__PROBLEM DESCRIPTION__
Below is a listing; restate from it, character for character, the lines beginning at the line holding "Instruction: Click the blue" and ending at the line holding "Task: Click the Total category axis label", both included.
GIVEN DATA START
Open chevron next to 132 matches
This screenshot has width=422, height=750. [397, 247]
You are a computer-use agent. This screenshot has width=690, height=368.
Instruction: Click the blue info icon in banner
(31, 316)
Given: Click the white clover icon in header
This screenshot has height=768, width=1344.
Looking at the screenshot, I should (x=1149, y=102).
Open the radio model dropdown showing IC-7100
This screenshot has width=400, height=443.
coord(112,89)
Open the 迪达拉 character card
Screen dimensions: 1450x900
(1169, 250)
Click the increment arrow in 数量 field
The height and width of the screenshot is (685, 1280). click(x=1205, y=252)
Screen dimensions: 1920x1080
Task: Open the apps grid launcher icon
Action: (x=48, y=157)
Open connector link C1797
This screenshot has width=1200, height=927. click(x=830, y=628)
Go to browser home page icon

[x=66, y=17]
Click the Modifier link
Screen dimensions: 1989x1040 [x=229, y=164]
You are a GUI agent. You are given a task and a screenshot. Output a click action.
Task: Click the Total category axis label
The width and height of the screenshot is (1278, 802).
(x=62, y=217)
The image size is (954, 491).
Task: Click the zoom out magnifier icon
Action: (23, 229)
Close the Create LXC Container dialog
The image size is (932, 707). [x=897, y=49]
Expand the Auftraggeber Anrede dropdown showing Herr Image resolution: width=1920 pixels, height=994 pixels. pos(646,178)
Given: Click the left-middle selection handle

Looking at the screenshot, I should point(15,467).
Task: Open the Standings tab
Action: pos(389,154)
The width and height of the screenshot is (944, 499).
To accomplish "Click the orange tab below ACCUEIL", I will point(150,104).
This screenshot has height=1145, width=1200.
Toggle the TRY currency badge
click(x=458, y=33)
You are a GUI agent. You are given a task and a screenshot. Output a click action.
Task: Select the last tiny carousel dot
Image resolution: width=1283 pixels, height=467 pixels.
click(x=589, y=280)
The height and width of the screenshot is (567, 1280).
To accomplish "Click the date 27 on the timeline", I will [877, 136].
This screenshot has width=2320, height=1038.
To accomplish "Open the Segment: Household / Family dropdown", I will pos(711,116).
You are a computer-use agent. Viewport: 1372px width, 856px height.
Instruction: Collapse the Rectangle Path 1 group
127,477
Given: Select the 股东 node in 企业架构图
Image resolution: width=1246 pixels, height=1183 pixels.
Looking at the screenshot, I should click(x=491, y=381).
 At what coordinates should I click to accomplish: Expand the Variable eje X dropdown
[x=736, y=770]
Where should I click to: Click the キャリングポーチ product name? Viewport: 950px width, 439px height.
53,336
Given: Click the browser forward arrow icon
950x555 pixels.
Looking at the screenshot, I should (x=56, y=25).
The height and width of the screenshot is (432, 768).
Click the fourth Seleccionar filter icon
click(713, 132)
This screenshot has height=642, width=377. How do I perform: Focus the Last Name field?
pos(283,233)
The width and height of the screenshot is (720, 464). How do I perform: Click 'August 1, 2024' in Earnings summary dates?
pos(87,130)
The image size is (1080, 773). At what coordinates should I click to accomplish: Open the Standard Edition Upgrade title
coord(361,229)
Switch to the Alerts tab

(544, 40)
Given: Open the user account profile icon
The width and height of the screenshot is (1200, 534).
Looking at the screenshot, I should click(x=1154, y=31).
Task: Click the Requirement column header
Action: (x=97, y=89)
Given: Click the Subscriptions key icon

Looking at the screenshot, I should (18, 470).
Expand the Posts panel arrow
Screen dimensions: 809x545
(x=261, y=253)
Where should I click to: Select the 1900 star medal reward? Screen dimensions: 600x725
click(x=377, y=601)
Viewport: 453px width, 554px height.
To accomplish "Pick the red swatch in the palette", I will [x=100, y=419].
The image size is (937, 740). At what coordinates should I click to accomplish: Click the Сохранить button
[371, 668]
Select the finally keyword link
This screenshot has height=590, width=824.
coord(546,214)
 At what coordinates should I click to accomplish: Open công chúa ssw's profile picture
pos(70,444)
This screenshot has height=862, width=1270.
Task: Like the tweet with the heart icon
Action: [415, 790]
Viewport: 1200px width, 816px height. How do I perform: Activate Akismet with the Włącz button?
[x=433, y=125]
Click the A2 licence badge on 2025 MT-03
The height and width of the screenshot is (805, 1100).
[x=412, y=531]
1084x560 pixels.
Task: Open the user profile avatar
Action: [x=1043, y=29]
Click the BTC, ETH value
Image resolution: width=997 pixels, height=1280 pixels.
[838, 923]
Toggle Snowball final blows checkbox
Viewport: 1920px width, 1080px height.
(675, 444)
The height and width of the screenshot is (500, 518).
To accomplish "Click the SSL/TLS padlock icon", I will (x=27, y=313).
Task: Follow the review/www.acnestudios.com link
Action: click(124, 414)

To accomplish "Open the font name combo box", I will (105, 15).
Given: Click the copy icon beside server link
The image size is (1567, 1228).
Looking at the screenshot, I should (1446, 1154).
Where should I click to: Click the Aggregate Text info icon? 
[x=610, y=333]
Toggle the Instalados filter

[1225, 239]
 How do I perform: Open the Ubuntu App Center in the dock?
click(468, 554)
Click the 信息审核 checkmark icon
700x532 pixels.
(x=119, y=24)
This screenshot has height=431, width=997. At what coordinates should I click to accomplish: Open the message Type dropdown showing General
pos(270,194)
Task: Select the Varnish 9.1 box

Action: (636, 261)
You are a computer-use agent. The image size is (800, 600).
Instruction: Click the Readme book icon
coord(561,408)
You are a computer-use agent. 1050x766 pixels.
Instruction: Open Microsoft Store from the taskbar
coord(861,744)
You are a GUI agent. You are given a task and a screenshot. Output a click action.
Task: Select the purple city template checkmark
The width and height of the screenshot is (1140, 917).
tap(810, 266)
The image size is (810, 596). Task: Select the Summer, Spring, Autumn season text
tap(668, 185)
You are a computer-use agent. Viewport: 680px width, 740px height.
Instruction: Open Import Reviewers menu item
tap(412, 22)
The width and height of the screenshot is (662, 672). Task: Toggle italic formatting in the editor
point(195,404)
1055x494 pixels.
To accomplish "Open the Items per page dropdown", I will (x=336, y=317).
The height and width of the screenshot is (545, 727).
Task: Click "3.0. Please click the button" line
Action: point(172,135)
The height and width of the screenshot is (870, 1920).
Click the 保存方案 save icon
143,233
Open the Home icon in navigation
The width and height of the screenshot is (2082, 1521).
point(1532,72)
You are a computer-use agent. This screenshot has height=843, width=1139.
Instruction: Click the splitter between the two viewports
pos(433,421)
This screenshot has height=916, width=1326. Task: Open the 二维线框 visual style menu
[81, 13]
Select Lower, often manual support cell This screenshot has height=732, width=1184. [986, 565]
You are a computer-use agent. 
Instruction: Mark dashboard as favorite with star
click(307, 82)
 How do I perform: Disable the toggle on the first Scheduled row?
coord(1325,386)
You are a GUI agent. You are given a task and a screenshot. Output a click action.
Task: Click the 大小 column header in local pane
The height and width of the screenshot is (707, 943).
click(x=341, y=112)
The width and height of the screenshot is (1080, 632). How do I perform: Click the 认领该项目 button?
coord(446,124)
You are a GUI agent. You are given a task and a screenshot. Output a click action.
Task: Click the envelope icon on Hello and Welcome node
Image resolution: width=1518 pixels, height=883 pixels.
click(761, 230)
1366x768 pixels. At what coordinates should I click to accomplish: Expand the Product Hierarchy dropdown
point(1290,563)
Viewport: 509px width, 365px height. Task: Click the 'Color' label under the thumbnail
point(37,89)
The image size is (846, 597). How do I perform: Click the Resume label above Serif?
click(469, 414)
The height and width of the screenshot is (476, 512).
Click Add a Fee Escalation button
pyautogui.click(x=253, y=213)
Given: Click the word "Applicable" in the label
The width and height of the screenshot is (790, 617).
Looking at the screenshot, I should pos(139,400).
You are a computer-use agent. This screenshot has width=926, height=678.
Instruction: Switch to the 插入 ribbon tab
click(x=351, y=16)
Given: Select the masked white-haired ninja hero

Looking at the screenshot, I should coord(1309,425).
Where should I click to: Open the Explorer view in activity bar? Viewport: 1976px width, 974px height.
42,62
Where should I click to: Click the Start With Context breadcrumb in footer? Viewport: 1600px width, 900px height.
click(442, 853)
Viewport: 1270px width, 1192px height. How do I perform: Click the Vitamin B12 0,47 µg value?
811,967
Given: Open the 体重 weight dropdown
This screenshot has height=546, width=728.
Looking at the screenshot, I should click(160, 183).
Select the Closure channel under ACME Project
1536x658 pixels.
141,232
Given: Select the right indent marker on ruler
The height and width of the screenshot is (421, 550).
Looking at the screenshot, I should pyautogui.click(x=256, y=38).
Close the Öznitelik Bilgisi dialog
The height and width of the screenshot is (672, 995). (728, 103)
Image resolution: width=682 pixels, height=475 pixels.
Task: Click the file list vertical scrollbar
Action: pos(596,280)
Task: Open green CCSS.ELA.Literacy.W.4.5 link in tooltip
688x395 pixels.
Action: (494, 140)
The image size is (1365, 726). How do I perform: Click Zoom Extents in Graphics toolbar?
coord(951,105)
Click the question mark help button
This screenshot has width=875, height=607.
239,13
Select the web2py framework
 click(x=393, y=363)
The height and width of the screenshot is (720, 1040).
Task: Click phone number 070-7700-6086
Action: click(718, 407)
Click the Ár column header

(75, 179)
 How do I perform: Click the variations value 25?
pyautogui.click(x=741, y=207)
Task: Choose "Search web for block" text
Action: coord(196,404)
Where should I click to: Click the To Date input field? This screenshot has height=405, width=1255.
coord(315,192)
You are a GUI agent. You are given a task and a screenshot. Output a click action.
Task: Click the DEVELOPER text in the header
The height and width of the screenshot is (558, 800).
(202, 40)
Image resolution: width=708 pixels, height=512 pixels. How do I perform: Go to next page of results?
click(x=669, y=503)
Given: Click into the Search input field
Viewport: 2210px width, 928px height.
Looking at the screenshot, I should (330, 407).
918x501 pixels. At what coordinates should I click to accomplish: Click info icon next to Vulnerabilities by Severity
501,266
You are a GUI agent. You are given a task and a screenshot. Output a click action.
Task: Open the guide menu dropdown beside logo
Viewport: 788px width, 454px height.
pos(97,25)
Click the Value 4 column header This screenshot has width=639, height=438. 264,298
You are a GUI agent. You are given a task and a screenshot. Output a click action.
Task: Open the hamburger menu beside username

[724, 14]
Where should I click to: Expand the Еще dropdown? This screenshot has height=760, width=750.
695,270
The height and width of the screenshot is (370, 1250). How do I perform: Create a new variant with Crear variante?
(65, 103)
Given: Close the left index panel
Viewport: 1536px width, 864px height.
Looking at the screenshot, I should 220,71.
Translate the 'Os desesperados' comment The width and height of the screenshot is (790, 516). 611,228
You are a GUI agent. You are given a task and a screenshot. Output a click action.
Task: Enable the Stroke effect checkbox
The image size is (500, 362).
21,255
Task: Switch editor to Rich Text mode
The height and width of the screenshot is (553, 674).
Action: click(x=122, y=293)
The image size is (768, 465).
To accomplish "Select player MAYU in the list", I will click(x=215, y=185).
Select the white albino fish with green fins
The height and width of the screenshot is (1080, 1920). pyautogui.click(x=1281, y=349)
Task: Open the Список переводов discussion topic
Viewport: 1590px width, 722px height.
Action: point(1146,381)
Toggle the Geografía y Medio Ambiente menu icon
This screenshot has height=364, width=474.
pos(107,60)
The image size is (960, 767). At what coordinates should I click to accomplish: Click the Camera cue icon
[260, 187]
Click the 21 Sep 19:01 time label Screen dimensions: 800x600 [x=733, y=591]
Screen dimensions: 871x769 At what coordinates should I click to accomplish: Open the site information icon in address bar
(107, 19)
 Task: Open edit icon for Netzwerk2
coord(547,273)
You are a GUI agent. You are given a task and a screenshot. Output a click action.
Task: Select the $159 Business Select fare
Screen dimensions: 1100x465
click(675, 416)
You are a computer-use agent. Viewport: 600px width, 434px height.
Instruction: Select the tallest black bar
GIVEN DATA END
__RESULT__
Instruction: Click the blue info icon in banner
(31, 316)
Given: Click the white clover icon in header
This screenshot has height=768, width=1344.
Looking at the screenshot, I should (x=1149, y=102).
Open the radio model dropdown showing IC-7100
This screenshot has width=400, height=443.
coord(112,89)
Open the 迪达拉 character card
Screen dimensions: 1450x900
(1169, 250)
Click the increment arrow in 数量 field
The height and width of the screenshot is (685, 1280). click(x=1205, y=252)
Screen dimensions: 1920x1080
Task: Open the apps grid launcher icon
Action: (x=48, y=157)
Open connector link C1797
This screenshot has width=1200, height=927. click(x=830, y=628)
Go to browser home page icon

[x=66, y=17]
Click the Modifier link
Screen dimensions: 1989x1040 [x=229, y=164]
You are a GUI agent. You are given a task and a screenshot. Output a click action.
Task: Click the Total category axis label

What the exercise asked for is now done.